The Parliament Research Center nonetheless concluded that the FTA could help Iran develop its non-oil exports, a central aim of the doctrine behind the “Economy of Resistance” called for by the Supreme Leader, Ali Khamenei. Under the FTA, a list of 502 goods will enjoy preferential tariffs when exported to the EAEU. 

Utilization of the so-called “soft infrastructure” represented by the FTA may also spur the development of Iran’s geo-economic position in the Middle East through the creation of new “hard infrastructure.” Russian leadership of the EAEU is complimentary with its “Pivot to the East” strategy. In this context, Iran can provide the shortest, safest, and cheapest route for Russian goods to the Indian Ocean as envisioned in the International North–South Transport Corridor (INSTC). During the Yerevan summit, Iranian foreign minister, Mohammad Javad Zarif highlighted the pivotal role Iran can play in these plans, tweeting, “With parallel work on North-South & South-West Transit Corridors, ground paved for expansion in regional trade & cementing of our role as vital transit hub.”
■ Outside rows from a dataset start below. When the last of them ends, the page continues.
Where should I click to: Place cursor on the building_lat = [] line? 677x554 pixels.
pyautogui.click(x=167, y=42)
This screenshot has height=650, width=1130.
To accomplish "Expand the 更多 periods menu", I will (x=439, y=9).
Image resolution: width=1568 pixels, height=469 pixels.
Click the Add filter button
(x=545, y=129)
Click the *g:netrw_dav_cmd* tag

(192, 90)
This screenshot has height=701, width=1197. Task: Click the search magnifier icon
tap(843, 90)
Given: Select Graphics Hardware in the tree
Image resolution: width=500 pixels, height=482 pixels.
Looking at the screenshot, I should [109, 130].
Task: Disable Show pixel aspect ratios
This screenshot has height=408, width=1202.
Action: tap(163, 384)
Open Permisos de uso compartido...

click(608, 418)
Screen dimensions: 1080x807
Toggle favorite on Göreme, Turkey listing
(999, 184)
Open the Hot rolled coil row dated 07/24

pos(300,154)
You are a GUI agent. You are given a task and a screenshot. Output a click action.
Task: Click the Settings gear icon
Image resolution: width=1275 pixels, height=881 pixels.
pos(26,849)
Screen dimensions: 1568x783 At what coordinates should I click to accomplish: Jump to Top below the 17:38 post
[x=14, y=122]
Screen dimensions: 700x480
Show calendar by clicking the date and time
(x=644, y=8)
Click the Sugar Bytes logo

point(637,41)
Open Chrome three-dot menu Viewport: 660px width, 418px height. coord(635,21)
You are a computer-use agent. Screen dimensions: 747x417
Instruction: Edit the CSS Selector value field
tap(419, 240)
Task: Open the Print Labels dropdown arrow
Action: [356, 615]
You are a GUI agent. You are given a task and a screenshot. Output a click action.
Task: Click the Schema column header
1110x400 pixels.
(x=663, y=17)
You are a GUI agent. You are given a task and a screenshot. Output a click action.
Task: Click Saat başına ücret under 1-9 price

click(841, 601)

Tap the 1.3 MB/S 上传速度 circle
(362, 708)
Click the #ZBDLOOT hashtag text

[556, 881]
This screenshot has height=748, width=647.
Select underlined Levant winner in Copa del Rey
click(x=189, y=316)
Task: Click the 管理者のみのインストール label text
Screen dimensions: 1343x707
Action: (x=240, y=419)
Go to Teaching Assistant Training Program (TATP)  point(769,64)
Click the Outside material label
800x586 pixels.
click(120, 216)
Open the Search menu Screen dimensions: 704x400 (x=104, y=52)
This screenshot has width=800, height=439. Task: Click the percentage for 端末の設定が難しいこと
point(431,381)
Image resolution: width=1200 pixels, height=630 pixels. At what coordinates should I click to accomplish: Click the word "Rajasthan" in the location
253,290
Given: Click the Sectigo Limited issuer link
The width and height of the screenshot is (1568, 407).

Despite practical concerns about the facilitation of trade in the face of US secondary sanctions, Iran will also likely find a sympathetic group of countries among the EAEU, which has an anti-sanctions outlook. The EAEU Treaty was signed on May 29, 2014, after the first round of sanctions were imposed against Russia. Like Iran, Russia has seen the expansion of trade among the countries of the former Soviet Union as a possible bulwark against sanctions.

Before leaving Iran for the Yerevan summit, President Rouhani highlighted the potential for the FTA with the EAEU to help Iran mitigate the effects of U.S. sanctions. One of the key issues barriers for Iran’s cross-border trade is the absence of reliable banking channels. Iran and Russia have been exploring the use of local currencies in bilateral trade as well as the use of a new Russian bank messaging system called SPFS, which is intended as an alternative to SWIFT. Abdolnasser Hemmati, the governor of Iran’s central bank, has stated that Russia has agreed to Iran’s proposal to expand SPFS to the countries of the EEAU. 

Beyond banking, Iranian business leaders are concerned about the harmonization of the trading regimes. For example, while EEAU countries use the more detailed 10-digit “Harmonized System” (HS), Iran uses the 8-digit version. Proper harmonization will require input from a wide range of Iranian regulatory bodies, including the customs administration, the National Standard Organization, the Veterinary Organization, and the Food and Drugs Administration. Aside from the administrative challenges on the Iranian side, there are also concerns around the internal dynamics of the EAEU, in which economic ambitious have not been matched with the kind of political frameworks that have made the European Union customs union so successful. The FTA between Iran and the EAEU is an interim agreement that will remain in force for three years—a short period to overcome a wide range of bureaucratic hurdles.

While Iran might not find drastic gains by joining the EAEU, it certainly has nothing to lose. Over time, if enabled by the creation of more robust banking channels and investment in new transport infrastructure, Iran’s non-oil trade with the EAEU could prove a real boon for the economy.